Stucco, introduced during the Bagan period, is strongly tied to Mon heritage. Wood carving in Myanmar is a traditional art which has survived for centuries. Due to its tropical climate (necessitating the reconstruction of many buildings), the craft has been passed down from generation to generation. Without these renovations, the art of wood carving would have been lost and it would have been impossible to reconstruct traditional features.

=== Use of gold ===
Gold cladding is a feature of traditional Burmese architecture, usually prominent in gilded or gold-plated exteriors. The Bupaya, Shwedagon, Shwezigon and Lawkananda Pagodas have gold features.

== Threats ==
During World War II, many historical structures were lost or damaged; much of the Mandalay Palace was destroyed in a fire near the end of the war. In 1962, on alleged orders from Ne Win, the Rangoon University Students' Union was demolished (although the main campus still contains lecture and residence halls from the colonial period). Since the late 1980s, many colonial structures (including a block of cinemas) have been razed for new construction.
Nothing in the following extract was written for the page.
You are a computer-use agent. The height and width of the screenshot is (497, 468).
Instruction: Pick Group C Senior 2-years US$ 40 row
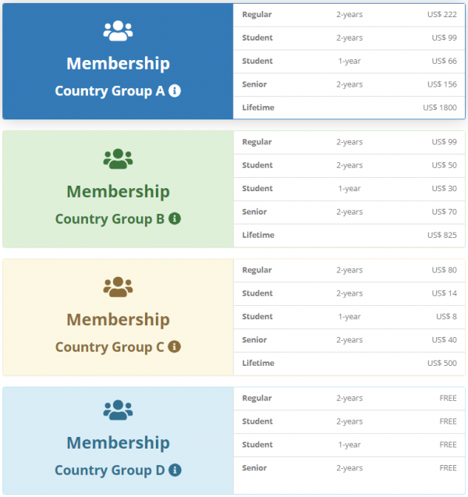tap(349, 340)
== Preservation and reconstruction ==
Only a few colonial-era buildings and about 2,200 temples and pagodas remain in Myanmar. As a result of these losses, many groups have united to preserve the remaining structures.

The Yangon City Development Committee, established in 1990, has worked with the State Peace and Development Council to recondition many Buddhist monuments with plans for newer and more-challenging designs. Pagodas and temples have been renovated to promote "monumental Buddhism", the renewal of Buddhist architecture for a sense of authenticity. These newer Buddhist sites, a combination of modern and traditional Burmese style, are found throughout Myanmar and include monasteries, pagodas and the International Theravada Buddhist Missionary University. The crown umbrella atop the Shwedagon Pagoda, which was donated by King Mindon in 1871, was replaced in the spring of 1999.

The Yangon Heritage Trust, formed in 2012, is a non-governmental organization committed to preserving Yangon's historic architecture. The trust has had several preservation successes, due to its public-awareness campaigns. Agreements with government officials have saved the former Indian and U.S. Embassy buildings and Gandhi Hall.